Thomas Mackinson, il Fatto Quotidiano 11/2/2013, 11 febbraio 2013
LA LOBBY DEI LIBRI
[Paghiamo 800 milioni all’impero di 5 editori] –
C’è una lobby della carta che ogni anno spoglia le famiglie italiane di 800 milioni di euro. Mondadori, Rcs, Pearson-Paravia, Zanichelli e DeAgostini sono le case editrici che si dividono il 70% dell’editoria scolastica tradizionale, con fatturati da 150 milioni di euro l’anno. Attraverso legami fortissimi in Parlamento, cinque imprese private dettano legge sulla scuola pubblica e condizionano tempi e modi della conoscenza degli italiani. È successo di nuovo due mesi fa, in gran silenzio. Un’onorevole manina è riuscita a far slittare di cinque anni la messa a regime di un sistema misto cartaceo-digitale che per legge doveva partire già quest’anno.
È IN SENATO che il cartello degli editori trova la sponda per tenere in piedi l’anacronistica prassi dell’adozione dei libri di testo nelle scuole e contenere al massimo la diffusione dei formati elettronici. Come è accaduto? La rivoluzione digitale nel 2008 sembrava alla portata dei grandi gruppi. Aveva anche il sigillo del premier Silvio Berlusconi (Mondadori) e dell’associazione confindustriale (Aie). Agli editori, al tempo, era sembrato verosimile riposizionare rapidamente i piani industriali sul digitale e farsi trovare pronti al nuovo business. Ma i tempi sono stati più lunghi del previsto, così è cominciato il tiro al piccione per impallinare la legge e rimandare la partita, con buona pace delle famiglie italiane. Per loro, un altro giro di walzer nelle librerie a caccia di libri.
L’anno dello switch-off doveva essere il 2012, così non è stato. Tutta la materia è rimasta a decantare nelle aulette parlamentari, gli zaini si sono riempiti ancora una volta di libri. La riprende in mano il governo di Mario Monti con il ministro Profumo, aperto sostenitore della digitalizzazione. A ottobre finalmente la prima versione del decreto Sviluppo introduceva le versioni miste dal 2013/2014 in tutte le superiori, dall’anno successivo nella primaria e secondaria di primo grado.

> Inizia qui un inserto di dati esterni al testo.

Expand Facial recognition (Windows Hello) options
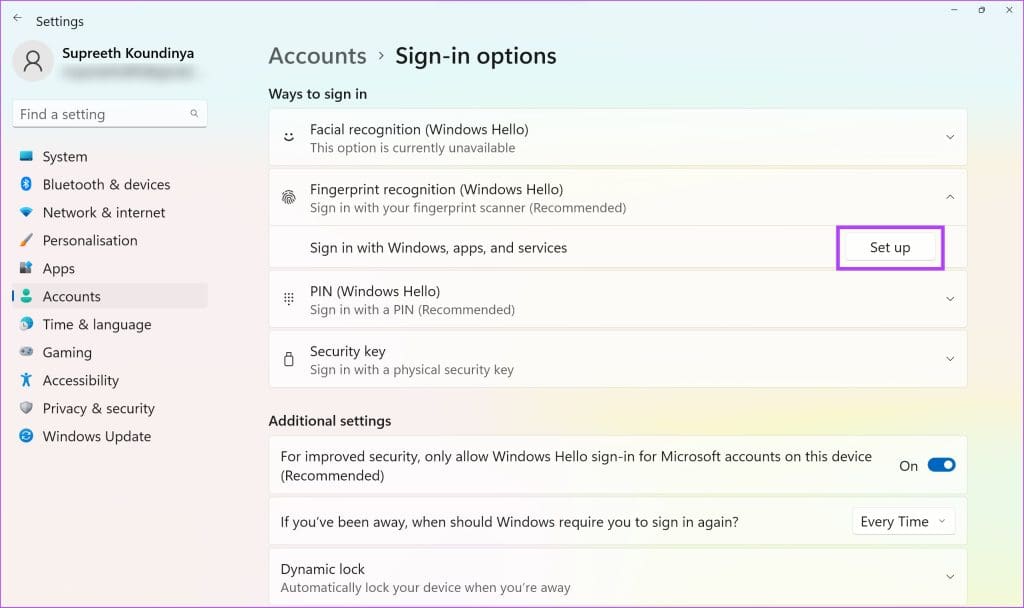Viewport: 1024px width, 608px height. (x=950, y=137)
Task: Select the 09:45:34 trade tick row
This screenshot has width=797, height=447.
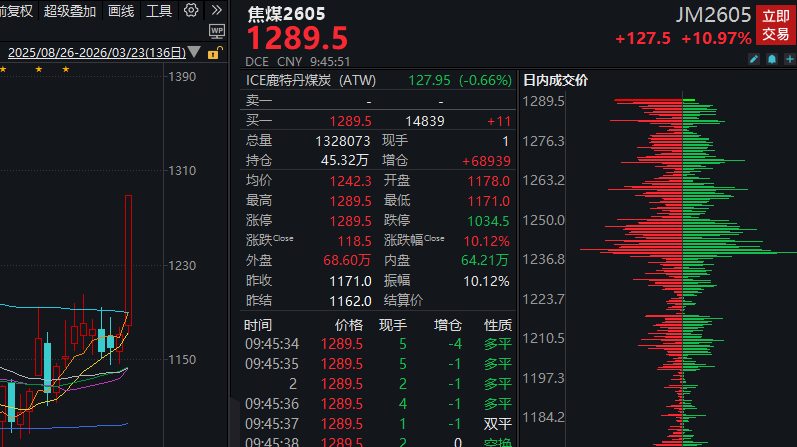Action: [378, 343]
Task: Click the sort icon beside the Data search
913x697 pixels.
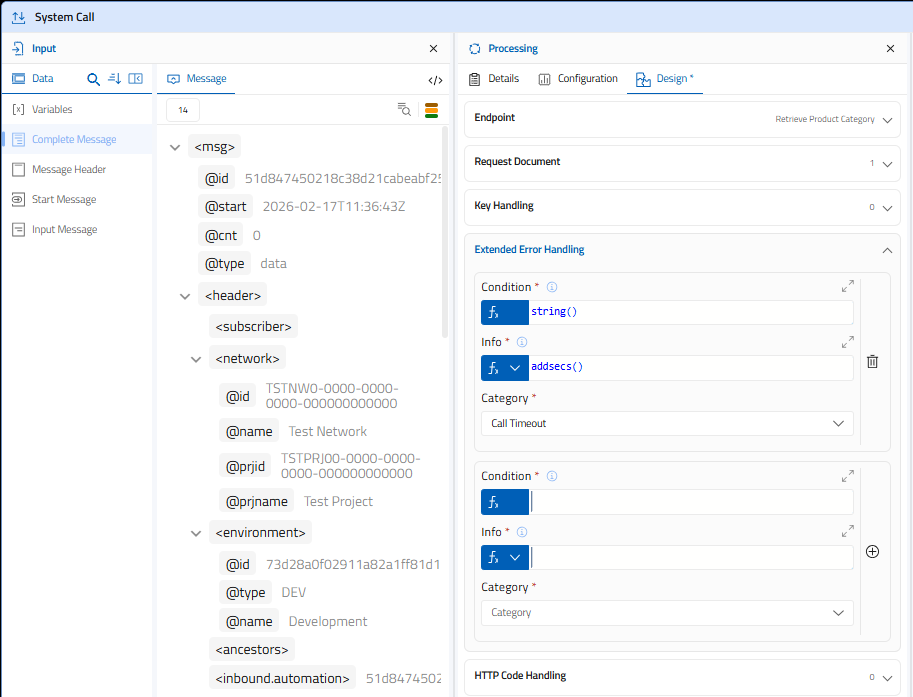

Il colpo di grazia arriva il 6 dicembre scorso, senza troppa pubblicità. Un emendamento al dl Sviluppo, attraverso la commissione Industria al Senato, ha posticipato tutto di un anno. E, tra l’altro, solo nelle prime classi o in quelle che devono iniziare delle materie nuove. Per avere un’introduzione completa delle versioni digitali bisognerà aspettare l’anno scolastico 2016/17. Il testo passa alla Camera, accompagnato da un ulteriore (e doppio) regalo agli editori di sempre: la cancellazione del divieto per le scuole di adottare nuovi testi prima di 6 anni e per le case editrici di variare il contenuto dei libri anche prima di 5 anni. Così, come sempre, l’acquisto dei testi è imposto ai genitori e basterà modificare qualche esercizio o immagine per vendere le “nuove edizioni” di vecchi testi. Con consueto rincaro: nel 2012 circa100 euro a famiglia.

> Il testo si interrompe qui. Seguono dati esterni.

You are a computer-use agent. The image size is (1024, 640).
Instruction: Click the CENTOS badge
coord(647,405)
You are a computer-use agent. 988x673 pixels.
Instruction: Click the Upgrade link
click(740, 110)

GLI EDITORI di sempre brindano allo scampato pericolo, i pochi sviluppatori di prodotti digitali no. Ed escono in polemica dall’Aie, bollandola come un “cartello di carta”. Tra i più critici Agostino Quadrino di Garamond, tra le prime realtà editoriali per la scuola in ambiente digitale. “Non è solo un problema di bottega”, accusa. “Perseguendo gli interessi di pochi la corporazione danneggia tutti: la scuola, dove abbiamo 50mila lavagne elettroniche ma non il prodotto didattico per usarle, gli addetti perché il digitale crea lavoro qualificato, i ragazzi costretti a studiare su vecchi testi e le famiglie, gravate dall’acquisto di diritti d’autore su antichi teoremi matematici e conoscenze che Internet ha reso un “bene comune” a costo zero”.
Come finirà? “Il Paese evolverà meno velocemente degli altri. La liberalizzazione arriverà presto o tardi, ma non avremo sviluppato noi il settore. Alla fine temo che qualche grosso operatore straniero si presentarà alla porta e ne farà un boccone, lasciando a bocca asciutta tutte quelle piccole realtà che da sole si sono messe sulla strada della scuola digitale e nell’incertezza normativa sono rimaste piccole.
Così l’Italia, paese che esporta cultura e conoscenza, sarà terra di conquista per i nuovi alfabetizzatori digitali che arrivano dall’estero".